Inside we found our patient who appeared well on first sight. The first thing he, and his wife said was “You,ve just missed the doctor…he left not more than a minute or so ago.”
Having not been told by “Puzzle Palace” (Command & Control) that a GP was on scene we asked the next relevant question…”Has the GP left a letter (usually a scribbled note to the receiving hospital about the patients presenting complaint, medical history and any observations with a provisional diagnosis) These letters help us to speed things up as it gives us good information (sometimes) and a set of baseline obs (occasionally) to be going on with.
“No…he did,nt leave a letter.”
“Okay…did he tell you what might be wrong with you?”
“No…he just made a phone call and said that I should go to hospital.”
“Okay…did the doctor examine you?”
“Erm…kind of…he just pushed on my belly and that was it.”
Great…another job where the GP has dialled 999 because he thinks this chap should be in hospital and then he,s gone and buggered off! Thanks!
So we have to start from the beginning…presenting complaint=2-3 day history of abdo pain, gradual onset although today the pain has intensified. He has vomited once today and has not eaten for two whole days. We know the chaps GCS is 15/15 obviously cos hes talking to us and breathing at the same time…marvellous thing is nature.

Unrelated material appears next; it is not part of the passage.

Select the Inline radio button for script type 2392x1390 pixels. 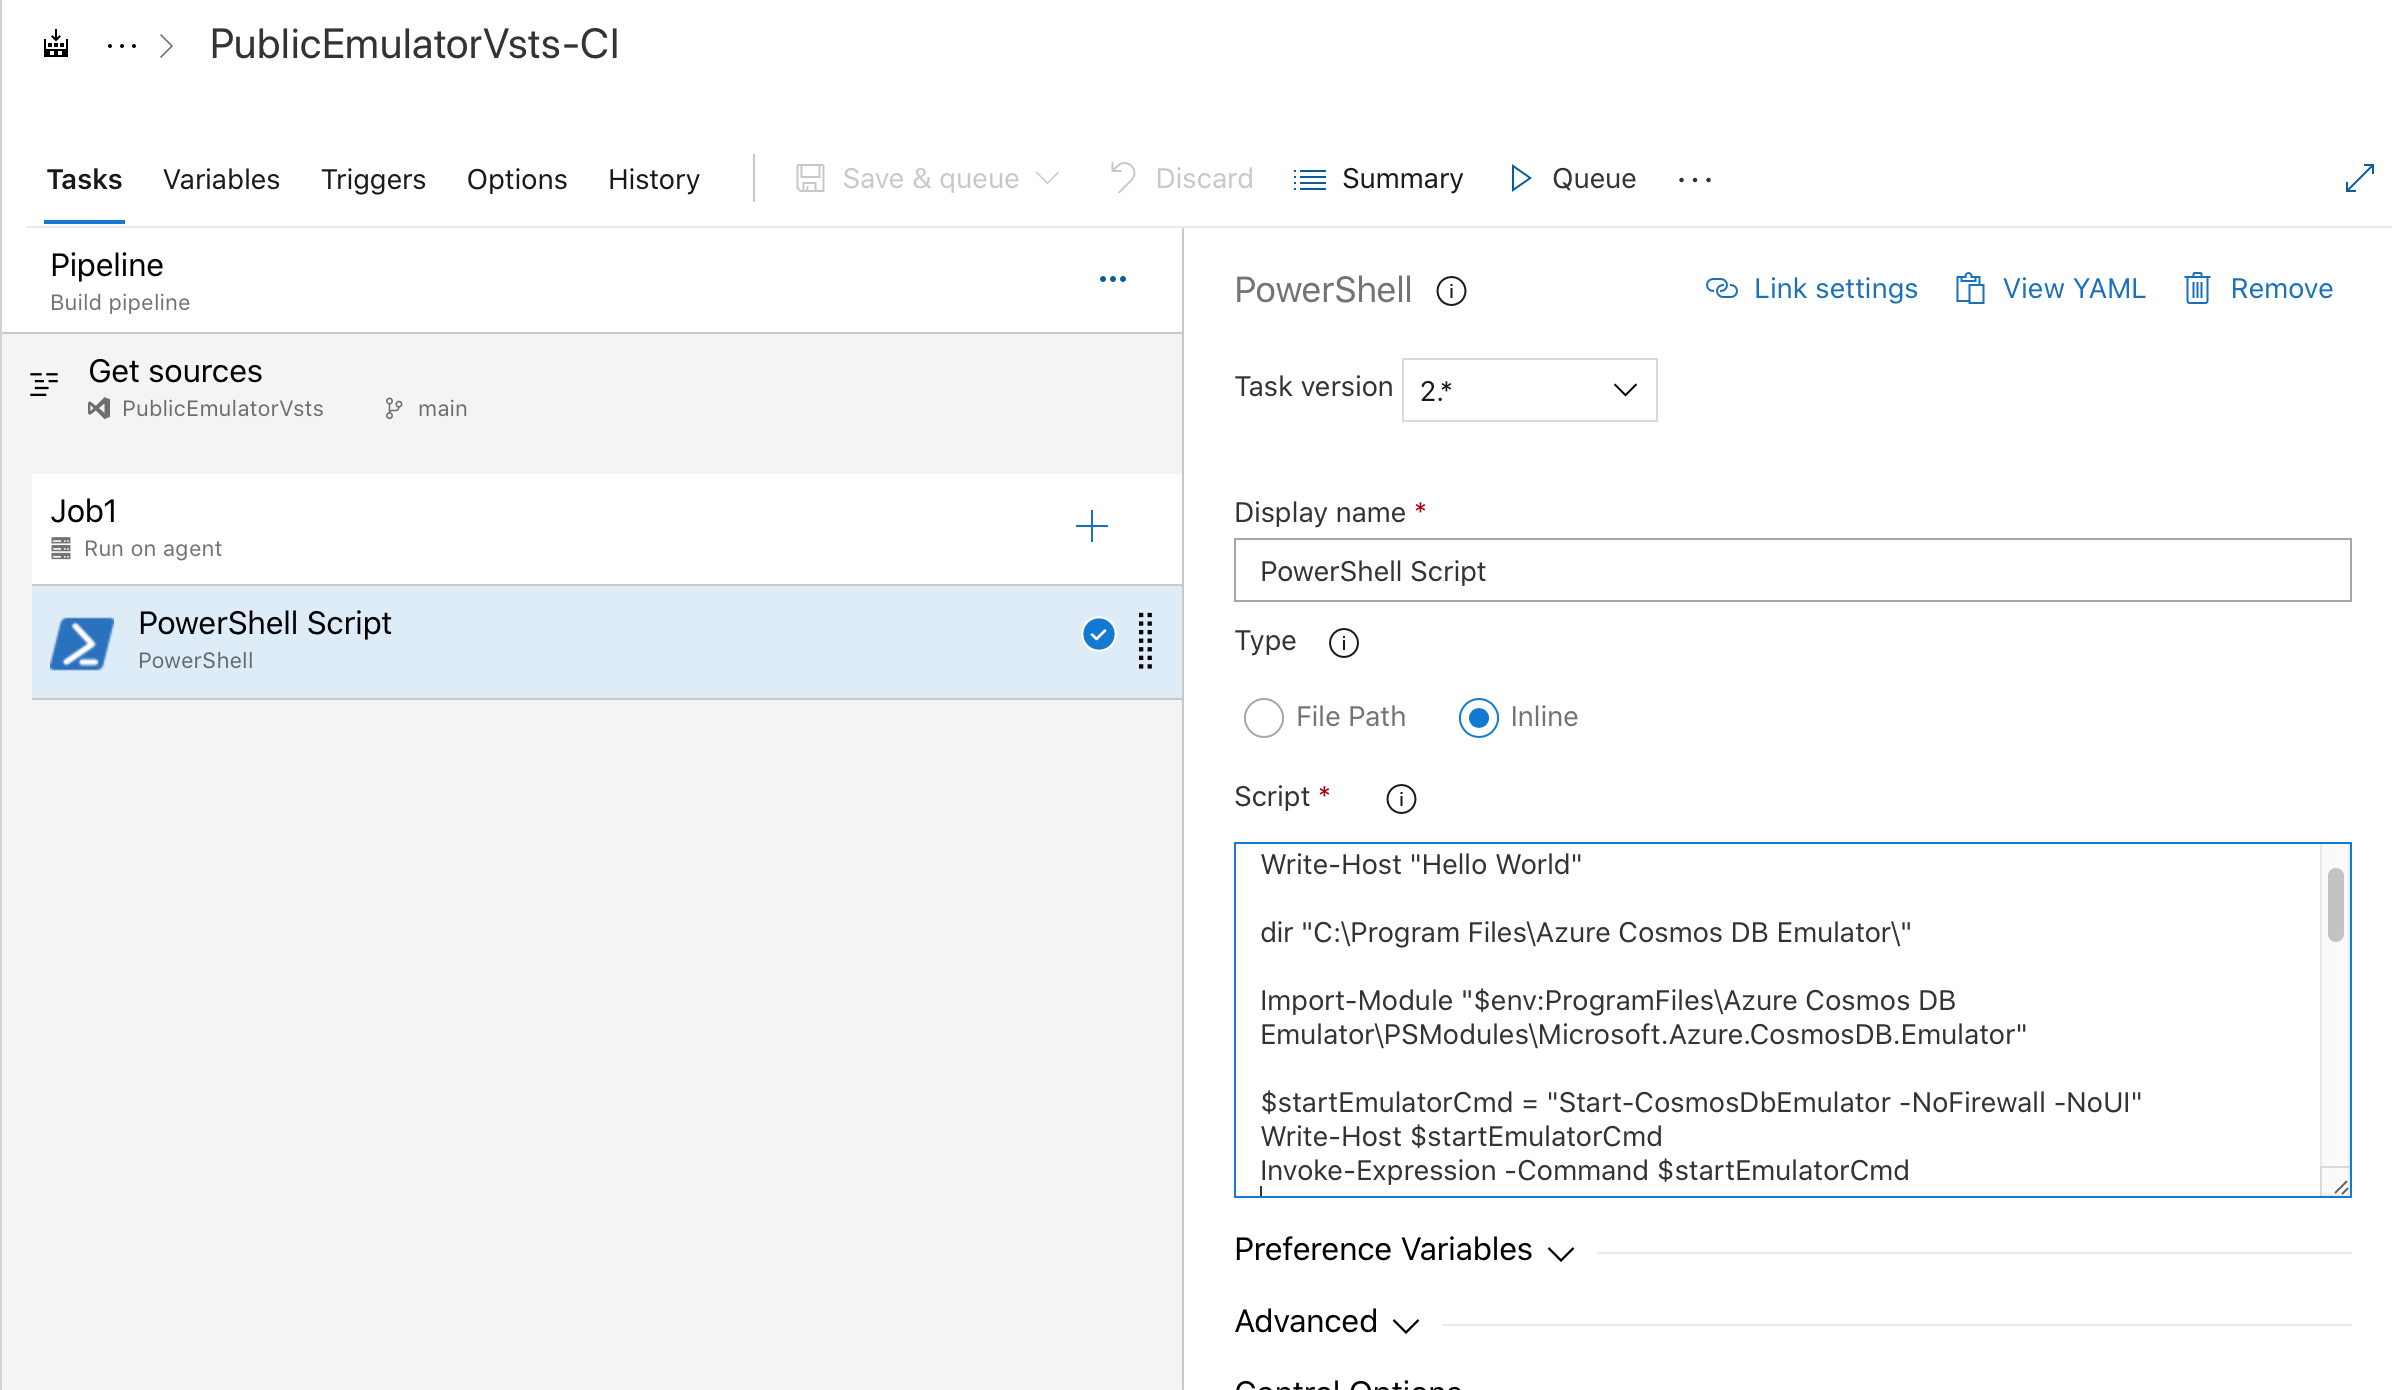click(x=1477, y=717)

Checking his obs we find he has a pulse of around 110 with a Blood Pressure of approx 120/68. He looks pale and feels “dizzy” when he stands. His 02 saturation levels are 78% on air and 84% on oxygen. I have a quick look at the chaps abdomen looking for anything obvious…seems okay. I then have a feel around his abdo to see where the pain is concentrated or where it radiates to….just beneath his naval around the umbilicus area (obviously) I place my hands and find….”boom boom boom boom boom boom boom”.
I feel his heart beat, his pulse, his life blood pumping away like a steam train. I found it strange that I could not see any pulsating mass using the “number 1 mark 1 eyeball”.
The chap was in some degree of pain, although it was bearable. I knew we had to sort him on the truck and foxtrot-oscar to the hospital sharpish. Within a couple of minutes he was on the stretcher, on oxygen, being monitored and an alert call was put in for resus to stand by. A line was put in en-route as a KVO. (Keep Vein Open)
All this took less than ten minutes whilst at the same time putting the chaps mind at rest. If one of these things burst outside of hospital (or specifically an operating theatre) the mortality rate is in the high 90s!
He was in the operating theatre within 30 minutes of our arrival at resus…………………………………
What are the symptoms?
Many people do not feel any symptoms with an abdominal aortic aneurysm. Occasionally, patients can experience:
- A pulsing feeling in the abdomen, similar to a heartbeat.
- Severe, sudden pain in your abdomen or lower back. If this is the case, your aneurysm may be about to rupture.
If your aneurysm ruptures, you may suddenly feel intense weakness, dizziness, or back pain, and you may lose consciousness. This is a life- threatening situation and you should seek medical attention immediately.
What causes an abdominal aortic aneurysm?
The etiology of an aneurysm is probably multi-factorial. The leading thought is that the aneurysm may be caused by inflammation in the aorta, which may cause its wall to break down. Some researches believe that this inflammation can be associated with atherosclerosis (also called hardening of the arteries) and risk factors that contribute to atherosclerosis, such as high blood pressure (hypertension).
I saw him a few days ago on the recovery ward. He had suffered an 11 cm AAA. In terms of AAAs this was a massive one and he was lucky to survive it. (The survival rate in surgery is around 50%!)
It was a good feeling to see him looking well and he told me that he did,nt realise how poorly he was until the surgeon told him his chances of survival.
He was happy…and so was I. It makes up for all the crap jobs we get….a bit!